Incypher
An encrypted keystore intended to store crypto keys, seed phrases, passwords, files and other sensitive data
Install with NodeJS
If you use NodeJS you can install the npm package for command line use:
npm install incypher --global
Install pre-built binaries
Don't know what NodeJS is? You can use the pre-built binaries instead!
Download the executables from the latest release
Usage
Store seed phrase or keys
incypher store ravencoin
incypher store seed/ravencoin
View seed phrase or key in console
incypher view ravencoin
incypher view seed/ravencoin
Open seed phrase or key with file system default
incypher open ravencoin
incypher open seed/ravencoin
List stores
incypher list
Delete store(s)
incypher delete ravencoin
incypher delete seed/ravencoin
incypher delete seed
Import file
incypher import ./ravencoin.txt
incypher import ./ravencoin.txt seed/ravencoin
Export file
incypher export ravencoin
incypher export seed/ravencoin ./ravencoin.txt
Change password
incypher password
Secure erase
incypher erase ./ravencoin.txt
incypher nuke
Edit config
incypher config
Cloud sync
Incypher supports syncing your encrypted keystore to the cloud making it easy to use across multiple platforms!

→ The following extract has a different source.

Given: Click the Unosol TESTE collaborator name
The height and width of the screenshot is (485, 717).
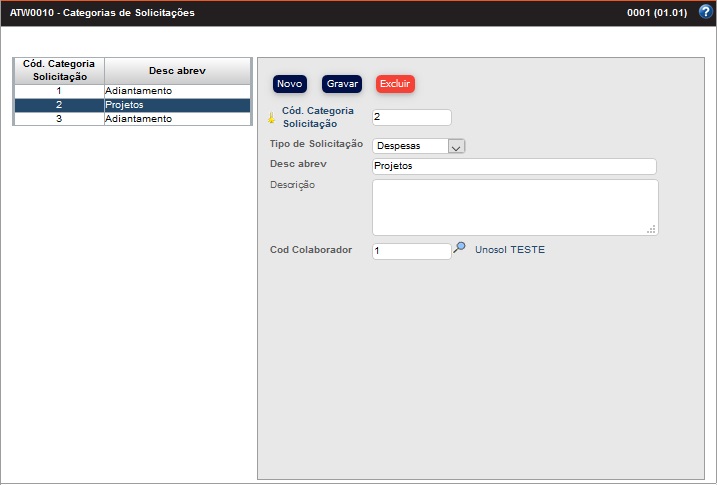Looking at the screenshot, I should pyautogui.click(x=510, y=250).
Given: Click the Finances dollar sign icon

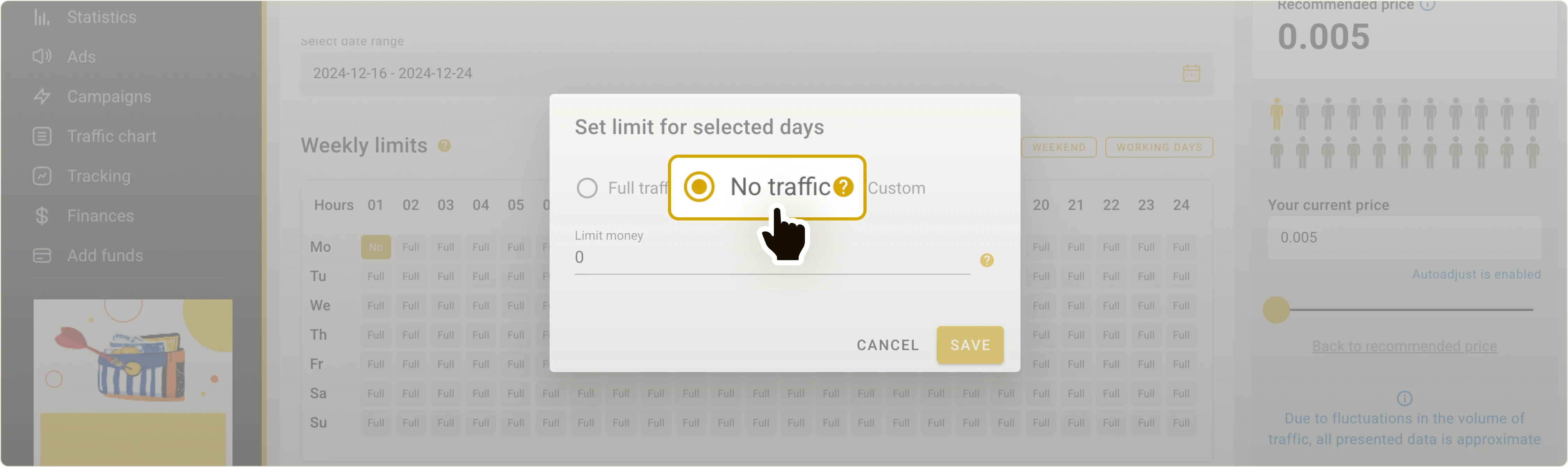Looking at the screenshot, I should click(41, 216).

The config contains commands to init, upload and download using rclone by default. We recommend using rclone as it can connect to many different cloud providers as well as virtual backends that can add additional encryption, chunking and compression.
Enabling cloud sync
Follow the steps below to enable cloud sync:
- Install and configure rclone
- Add
rcloneto yourPATH - Run
incypher configto edit the config file - Update
sync.enabled: totrue
Optionally you can customize the init, upload and download commands in the config file to suit your needs.
Build
If you prefer you can build the binaries yourself:
- Install NodeJS
-
cdto the code directory npm installnpm run build
Binaries will be output to the build directory
Encryption Details
Incypher creates an archive then encrypts the data using AES-256-GCM as follows
- A 12-byte initial IV (Initialization Vector) is generated via a cryptographically secure random bytes generator and is written to the file header
- A 32-bit currentIncrement value starts at random (0-65535) and increments once each time we encrypt and is written to the file header
- A deterministic IV is constructed via the starting IV, a fixed value and the currentIncrement value
- The deterministic IV function follows NIST SP-800-38D: 8.2.1 Deterministic Construction
- This ensures that we do not reuse the same IV and it cannot be predicted per AES-GCM specifications
- A 16-byte random salt is generated via a cryptographically secure random bytes generator and is written to the file header
- The random salt is then combined with the user passphrase and hashed via scrypt to generate the 256-bit encryption key
- Encryption takes place using AES-256-GCM and the resulting GCM integrity tag is appended to the end of the ciphertext
Notes
- You can override the default config directory location by creating an environment variable called
INCYPHER_HOME - You can optionally drag-and-drop file(s) on the executable to import them directly
- You can disable encryption by passing an empty passphrase (not recommended). With encryption disabled you can open the store.incypher file with your favorite zip archiver
Portable mode
Create a directory called ".incypher" in the same directory as the executable. Doing so will use this directory for the config and keystore instead of the default location. Useful for running from a USB drive.